* [WHAT TO DO] The lines from the one holding "Task: Click the Flutter" through the end of the records below are to be written out exactly, and nothing else; pictures are to be left out.

* [MATERIAL FOR THIS EXERCISE]
* * * *

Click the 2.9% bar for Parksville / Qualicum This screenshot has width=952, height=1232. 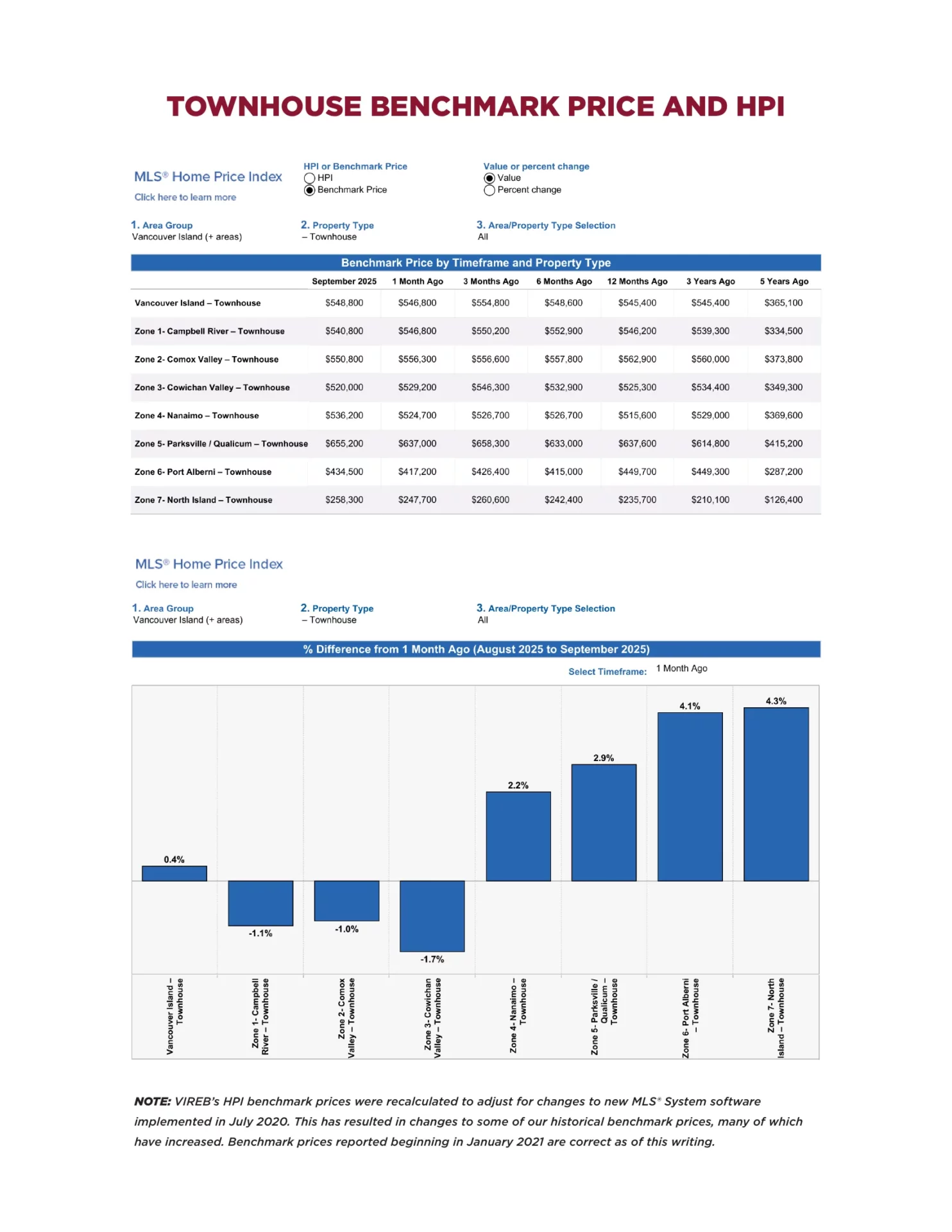[x=604, y=823]
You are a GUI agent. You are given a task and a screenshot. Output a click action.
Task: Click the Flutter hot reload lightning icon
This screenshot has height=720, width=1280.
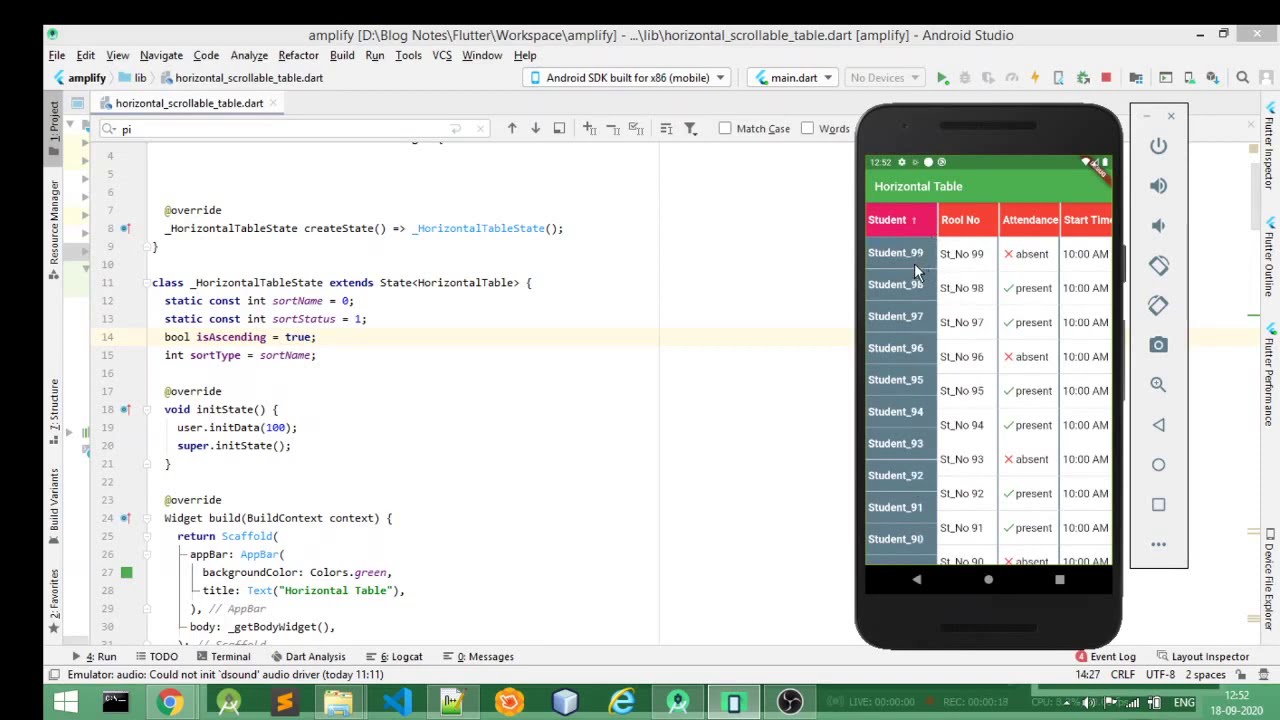tap(1035, 78)
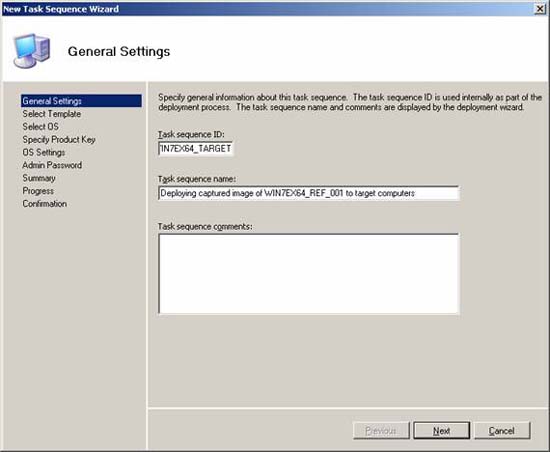
Task: Click the Task sequence ID label
Action: tap(191, 134)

* * * *

* [RESPONSE TO THE EXERCISE]
Task: Click the Flutter hot reload lightning icon
This screenshot has height=720, width=1280.
tap(1035, 78)
Task: Click the Task sequence ID label
Action: tap(191, 134)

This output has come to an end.